2
votes

Let's talk about a multilabel classification problem with labels A, B, and C. I can calculate the precision/recall for each label like the following:

  • Precision: Correct NodeX Assignments / Total NodeX Assignments
  • Recall: Correct NodeX Assignments / Total NodeX True Occurrences
  • F1 Measure: 2 * (Precision * Recall) / (Precision + Recall)

Since I have 3 labels I'd like to get a global performance measure by averaging the values of each single node like suggested here.

However, I noticed that this breaks the F1 measure invariant!
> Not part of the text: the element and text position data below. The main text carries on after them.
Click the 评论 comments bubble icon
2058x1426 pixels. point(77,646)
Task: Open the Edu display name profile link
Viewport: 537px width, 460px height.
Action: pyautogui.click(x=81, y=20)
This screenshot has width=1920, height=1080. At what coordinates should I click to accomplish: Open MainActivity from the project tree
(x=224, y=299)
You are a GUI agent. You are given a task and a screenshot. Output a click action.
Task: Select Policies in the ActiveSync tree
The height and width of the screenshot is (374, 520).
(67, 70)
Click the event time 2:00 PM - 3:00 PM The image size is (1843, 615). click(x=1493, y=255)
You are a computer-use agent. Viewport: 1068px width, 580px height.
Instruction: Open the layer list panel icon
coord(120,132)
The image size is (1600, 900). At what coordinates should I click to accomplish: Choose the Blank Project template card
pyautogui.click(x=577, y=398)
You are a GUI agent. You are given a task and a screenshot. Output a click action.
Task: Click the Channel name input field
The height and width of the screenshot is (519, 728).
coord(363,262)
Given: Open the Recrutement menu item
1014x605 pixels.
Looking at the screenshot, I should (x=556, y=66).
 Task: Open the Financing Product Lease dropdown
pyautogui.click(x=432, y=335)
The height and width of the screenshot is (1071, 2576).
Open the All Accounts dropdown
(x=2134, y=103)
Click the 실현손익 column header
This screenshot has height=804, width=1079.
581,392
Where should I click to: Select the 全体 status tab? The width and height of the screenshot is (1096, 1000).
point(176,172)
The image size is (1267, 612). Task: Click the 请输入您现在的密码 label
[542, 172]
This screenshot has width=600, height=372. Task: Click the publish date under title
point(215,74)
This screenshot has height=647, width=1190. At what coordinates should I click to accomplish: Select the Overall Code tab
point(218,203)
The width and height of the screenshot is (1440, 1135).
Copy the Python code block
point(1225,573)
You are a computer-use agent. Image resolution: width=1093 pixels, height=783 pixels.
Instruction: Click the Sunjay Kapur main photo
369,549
An example to clarify:

Label, Precision, Recall, F1
A,     0.5,       1.0,    0.666 
B,     1.0,       1.0,    1.0
C,     0.5,       0.5,    0.5
AVG,   0.666,     0.833,  0.611

NOTE: (2 * (0.666 * 0.833) / (0.666 + 0.833)) != 0.611

Is it correct trying to come up with global node based metrics for multilabel classification performance measurement? Is there a better way of doing this?

NOTE: I am aware of other performance measures (Accuracy, ROC/AUC, etc) but I'd like to sort this out as well.

1
I think this may be more appropriate on Theoretical Computer ScienceJim Garrison
Or perhaps CrossValidated: stats.stackexchange.comseaotternerd

1 Answers

2
votes

The F1 average assumes that precision and recall are equally weighted. But this is untrue in reality. Use the averaged precision and recall to calculate the F1 score makes more sense since that will better reflect your favor on precision or recall. Check this article for more details.